CollecTRI is a comprehensive resource containing a curated collection of TFs and their transcriptional targets compiled from 12 different resources. This collection provides an increased coverage of transcription factors and a superior performance in identifying perturbed TFs compared to our previous.
ℹ You can adjust the param of egt_recluster_analysis() for better results. Please refer to the help page.
TF_Act <-egt_infer_act(re_enrich_smaller_clusterNum,DB ="collectri", species ="human")
! If when doing re-enrichment, you select a high number of clusters, that may cause low gene number in each meta-gene module, and then can't be infered sucessfully. So if result is empty, please increase the number of re-clustering when doing it.

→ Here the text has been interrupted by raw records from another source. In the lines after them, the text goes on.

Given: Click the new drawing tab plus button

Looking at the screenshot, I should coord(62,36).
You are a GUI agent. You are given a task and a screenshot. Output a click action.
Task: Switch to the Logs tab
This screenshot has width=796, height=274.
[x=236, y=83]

✔ success loaded self-contained database
✔ Done ORA in 0.0171959400177002 sec.
✔ Done ORA in 0.0128610134124756 sec.
✔ Done ORA in 0.0142159461975098 sec.
✔ Done ORA in 0.0145001411437988 sec.
✔ Done ORA in 0.014150857925415 sec.
✔ Done ORA in 0.0138170719146729 sec.
egt_plot_results(TF_Act$Cluster_3)
ℹ Use Default P-adjust cut-off 0.05. You can pass `P.adj=xxx` arugument to filter.
! You are drawing origin results, for better result you can re-cluster it by egt_recluster_analysis()
Wants to interpret the regulator of whole inputted genes?
PROGENy and CollecTRI can be used just like other database in ORA or GSEA enrichment, for example, the database_GO_BP(). See [Progeny Database] and [CollecTRI Database] page for detail.
If when doing re-enrichment with a high number of clusters, that may cause low gene number in each meta-gene module (splitting into too many clusters make gene in each cluster is not enough to enrich), and then can’t be inferred successfully. So if result is empty, please increase the number of re-clustering when doing it.